The basic setup of replication involves one master server handling mostly writes and one or more slaves handling reads only. A more advanced variation is that of the master-master configuration, which allows to scale writes as well by having several servers writing at the same time.
Each configuration has its pros and cons, but one problem they all share is replication lag - since MySQL replication is asynchronous, not all nodes have the freshest data at all time. This requires the application to be aware of the replication and incorporate replication-aware queries to work as expected. For some applications this might not be a problem, but if you always need the freshest data things get somewhat complicated.
Replication requires some load balancing to split the load between the nodes. This can be as simple as some modifications to the application code, or using dedicated software and hardware solutions.
Sharding and partioning
Sharding is commonly used approach to scale database solutions. You split the data into smaller shards and spread them around different server nodes. This requires the application to be aware of the modification to the data storage to work efficiently, as it needs to know where to find the information it needs.
There are abstraction frameworks available to help deal with data sharding, such as Hibernate Shards, an extension to the Hibernate ORM (which unfortunately is in Java. I'm using PHP). HiveDB is another such solution which also supports shard rebalancing.
Others
Sphinx
Sphinx is a full-text search engine, that can be used for far more than test searches. For many queries it is much faster than MySQL (especially for grouping and sorting), and can query remote systems in parallel and aggregate the results - which make it very useful in use with sharding.
In general sphinx should be used with other scaling solutions to get more of the available hardware and infrastructure. The downside is that again you need the application code to be aware of sphinx to use it wisely.
Summary
Scaling solutions differ depending on the needs of the application that needs it. For us and for most web-applications, I believe that replication (probably multi-master) is the way to go with a load balancer distributing the load. Sharding of specific problem areas (huge tables) is also a must for being able to scale horizontally.
I'm also going to give a shot to Continuent Sequoia and see if it can really do what it promises to since it will involve the least amount of changes to application code.
Disclaimer: I have not used MySQL Cluster, so I'm only going from what I've heard.
MySQL Cluster is an HA (high availability) solution. It's fast, because it's all in memory, but it's real selling point is the availability. There is no single point of failure. With replication, on the other hand, if the master goes down, you have to actually switch to the replica, and there may be a small amount of down time. (although the DRBD solution is another alternative that has high availability)
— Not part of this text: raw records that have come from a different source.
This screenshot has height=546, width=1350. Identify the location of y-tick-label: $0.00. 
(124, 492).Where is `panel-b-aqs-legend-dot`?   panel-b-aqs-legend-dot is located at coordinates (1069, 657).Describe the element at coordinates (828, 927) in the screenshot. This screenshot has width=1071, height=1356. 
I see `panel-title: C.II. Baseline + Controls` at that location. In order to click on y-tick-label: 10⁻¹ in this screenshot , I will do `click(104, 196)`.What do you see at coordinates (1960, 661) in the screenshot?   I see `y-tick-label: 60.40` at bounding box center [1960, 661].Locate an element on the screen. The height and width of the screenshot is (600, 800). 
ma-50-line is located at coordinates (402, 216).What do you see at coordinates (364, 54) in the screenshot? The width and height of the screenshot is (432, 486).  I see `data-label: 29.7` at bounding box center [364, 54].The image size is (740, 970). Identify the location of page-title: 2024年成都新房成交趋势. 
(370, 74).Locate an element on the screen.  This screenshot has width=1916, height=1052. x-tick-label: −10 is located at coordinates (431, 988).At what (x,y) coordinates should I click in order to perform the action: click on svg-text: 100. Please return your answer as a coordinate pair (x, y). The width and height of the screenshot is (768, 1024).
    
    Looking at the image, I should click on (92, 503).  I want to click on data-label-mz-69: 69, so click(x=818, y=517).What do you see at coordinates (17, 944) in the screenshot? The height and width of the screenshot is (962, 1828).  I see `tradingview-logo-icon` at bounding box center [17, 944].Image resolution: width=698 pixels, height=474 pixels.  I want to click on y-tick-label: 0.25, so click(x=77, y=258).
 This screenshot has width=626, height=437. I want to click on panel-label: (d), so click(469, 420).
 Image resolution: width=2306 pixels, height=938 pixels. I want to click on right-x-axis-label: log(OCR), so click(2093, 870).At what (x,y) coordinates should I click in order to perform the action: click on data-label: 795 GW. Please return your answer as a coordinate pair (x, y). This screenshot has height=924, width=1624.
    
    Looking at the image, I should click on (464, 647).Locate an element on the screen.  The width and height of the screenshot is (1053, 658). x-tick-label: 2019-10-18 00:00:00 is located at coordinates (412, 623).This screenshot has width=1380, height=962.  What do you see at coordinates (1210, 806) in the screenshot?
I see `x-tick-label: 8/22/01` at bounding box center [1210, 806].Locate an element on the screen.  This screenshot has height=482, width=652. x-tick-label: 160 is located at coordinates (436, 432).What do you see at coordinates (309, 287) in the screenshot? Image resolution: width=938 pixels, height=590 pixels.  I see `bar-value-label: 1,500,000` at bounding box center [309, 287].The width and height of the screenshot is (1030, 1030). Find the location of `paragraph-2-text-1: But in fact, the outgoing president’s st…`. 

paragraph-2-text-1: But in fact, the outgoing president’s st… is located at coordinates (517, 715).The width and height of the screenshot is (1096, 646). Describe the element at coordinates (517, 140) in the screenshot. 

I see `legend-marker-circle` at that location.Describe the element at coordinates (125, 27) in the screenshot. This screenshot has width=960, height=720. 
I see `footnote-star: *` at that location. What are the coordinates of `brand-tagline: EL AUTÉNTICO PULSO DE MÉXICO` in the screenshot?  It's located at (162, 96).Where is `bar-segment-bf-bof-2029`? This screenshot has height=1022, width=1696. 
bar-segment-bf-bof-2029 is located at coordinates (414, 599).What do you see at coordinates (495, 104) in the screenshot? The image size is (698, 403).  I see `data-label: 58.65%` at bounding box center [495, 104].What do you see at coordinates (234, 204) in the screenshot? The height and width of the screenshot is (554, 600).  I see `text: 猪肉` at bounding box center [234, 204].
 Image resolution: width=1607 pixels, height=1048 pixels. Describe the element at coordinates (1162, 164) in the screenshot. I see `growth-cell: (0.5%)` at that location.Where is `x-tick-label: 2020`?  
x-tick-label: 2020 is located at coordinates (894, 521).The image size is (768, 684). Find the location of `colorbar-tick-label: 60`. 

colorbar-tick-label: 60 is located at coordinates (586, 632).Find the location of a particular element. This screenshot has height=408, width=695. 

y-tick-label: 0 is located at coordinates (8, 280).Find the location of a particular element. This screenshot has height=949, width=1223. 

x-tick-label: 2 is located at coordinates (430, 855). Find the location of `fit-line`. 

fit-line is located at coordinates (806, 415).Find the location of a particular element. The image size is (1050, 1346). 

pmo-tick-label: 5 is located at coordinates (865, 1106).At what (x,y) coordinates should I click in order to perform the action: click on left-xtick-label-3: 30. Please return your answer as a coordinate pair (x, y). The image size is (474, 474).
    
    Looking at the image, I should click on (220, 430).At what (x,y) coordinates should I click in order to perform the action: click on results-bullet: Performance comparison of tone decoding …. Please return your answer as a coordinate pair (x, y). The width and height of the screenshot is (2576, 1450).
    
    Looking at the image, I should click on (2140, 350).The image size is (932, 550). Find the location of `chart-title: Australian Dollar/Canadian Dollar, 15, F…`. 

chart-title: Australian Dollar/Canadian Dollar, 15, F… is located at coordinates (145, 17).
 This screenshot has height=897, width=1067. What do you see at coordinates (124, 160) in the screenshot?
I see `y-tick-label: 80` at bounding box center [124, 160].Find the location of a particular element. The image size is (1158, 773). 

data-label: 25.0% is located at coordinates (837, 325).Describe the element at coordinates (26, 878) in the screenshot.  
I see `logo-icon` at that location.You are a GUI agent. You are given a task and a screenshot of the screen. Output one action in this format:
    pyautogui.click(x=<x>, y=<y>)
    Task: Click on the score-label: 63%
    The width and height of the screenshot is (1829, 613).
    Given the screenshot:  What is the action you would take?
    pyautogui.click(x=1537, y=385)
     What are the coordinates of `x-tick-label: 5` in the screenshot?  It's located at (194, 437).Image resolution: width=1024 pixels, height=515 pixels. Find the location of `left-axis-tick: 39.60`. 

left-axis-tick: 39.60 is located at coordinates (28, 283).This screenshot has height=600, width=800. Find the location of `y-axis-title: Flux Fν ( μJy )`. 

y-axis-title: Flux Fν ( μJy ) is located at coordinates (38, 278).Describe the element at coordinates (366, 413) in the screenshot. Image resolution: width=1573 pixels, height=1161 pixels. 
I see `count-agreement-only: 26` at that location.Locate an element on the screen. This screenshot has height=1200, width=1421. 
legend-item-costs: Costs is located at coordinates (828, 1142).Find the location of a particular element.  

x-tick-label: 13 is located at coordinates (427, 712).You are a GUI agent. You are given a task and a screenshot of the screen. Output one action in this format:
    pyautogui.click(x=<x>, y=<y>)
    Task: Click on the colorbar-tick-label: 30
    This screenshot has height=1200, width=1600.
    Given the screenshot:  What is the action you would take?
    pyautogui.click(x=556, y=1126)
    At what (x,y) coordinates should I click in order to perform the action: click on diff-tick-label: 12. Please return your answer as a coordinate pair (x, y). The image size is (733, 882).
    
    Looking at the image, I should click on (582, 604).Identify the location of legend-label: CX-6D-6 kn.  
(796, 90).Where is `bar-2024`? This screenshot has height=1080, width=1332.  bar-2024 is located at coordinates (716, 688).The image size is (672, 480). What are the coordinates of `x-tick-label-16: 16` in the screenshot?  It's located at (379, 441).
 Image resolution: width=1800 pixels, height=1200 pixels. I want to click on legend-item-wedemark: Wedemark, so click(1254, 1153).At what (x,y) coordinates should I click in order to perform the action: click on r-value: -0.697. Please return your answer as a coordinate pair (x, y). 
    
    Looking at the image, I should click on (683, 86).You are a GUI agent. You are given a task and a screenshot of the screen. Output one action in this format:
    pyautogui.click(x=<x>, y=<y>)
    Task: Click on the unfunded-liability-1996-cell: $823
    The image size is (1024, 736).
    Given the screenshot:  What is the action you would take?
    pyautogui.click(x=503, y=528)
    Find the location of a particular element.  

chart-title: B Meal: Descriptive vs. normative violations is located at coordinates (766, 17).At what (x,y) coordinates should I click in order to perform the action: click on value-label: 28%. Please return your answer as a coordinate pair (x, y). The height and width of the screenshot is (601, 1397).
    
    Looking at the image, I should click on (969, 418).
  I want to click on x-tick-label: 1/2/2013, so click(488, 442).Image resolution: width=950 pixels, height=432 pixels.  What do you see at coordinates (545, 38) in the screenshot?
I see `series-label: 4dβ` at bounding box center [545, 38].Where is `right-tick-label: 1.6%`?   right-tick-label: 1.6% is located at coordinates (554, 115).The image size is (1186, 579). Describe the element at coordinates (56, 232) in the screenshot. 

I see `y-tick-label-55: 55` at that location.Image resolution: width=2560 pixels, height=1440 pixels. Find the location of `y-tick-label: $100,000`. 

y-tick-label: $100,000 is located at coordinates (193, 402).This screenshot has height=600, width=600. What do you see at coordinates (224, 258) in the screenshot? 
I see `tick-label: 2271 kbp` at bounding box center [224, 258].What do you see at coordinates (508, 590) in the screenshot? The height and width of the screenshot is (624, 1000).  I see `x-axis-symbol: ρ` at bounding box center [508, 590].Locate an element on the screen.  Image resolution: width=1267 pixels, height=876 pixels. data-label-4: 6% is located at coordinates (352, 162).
Cluster requires that your entire database fit in memory. That means that each machine in the cluster needs to have enough memory to store the entire database. So this is not a feasible solution for very large databases (or at least it's a very expensive solution).
I think that unless HA is super important (read: probably not), it's more hassle (and money) than it's worth. Replication is more often the better way to go.
Edit: I forgot to mention also that Cluster does not allow foreign keys, and range scans are slower than on other engines. Here is a link that talks about Known Limitations of MySQL Cluster
There are some good discussions about how the folks that maintain drupal.org have structured their database servers:
- Dries Buytaert's blog
- WorkHabits blog
Both are from 2007, so the Clustering support may be stronger now, but at the time they chose replication.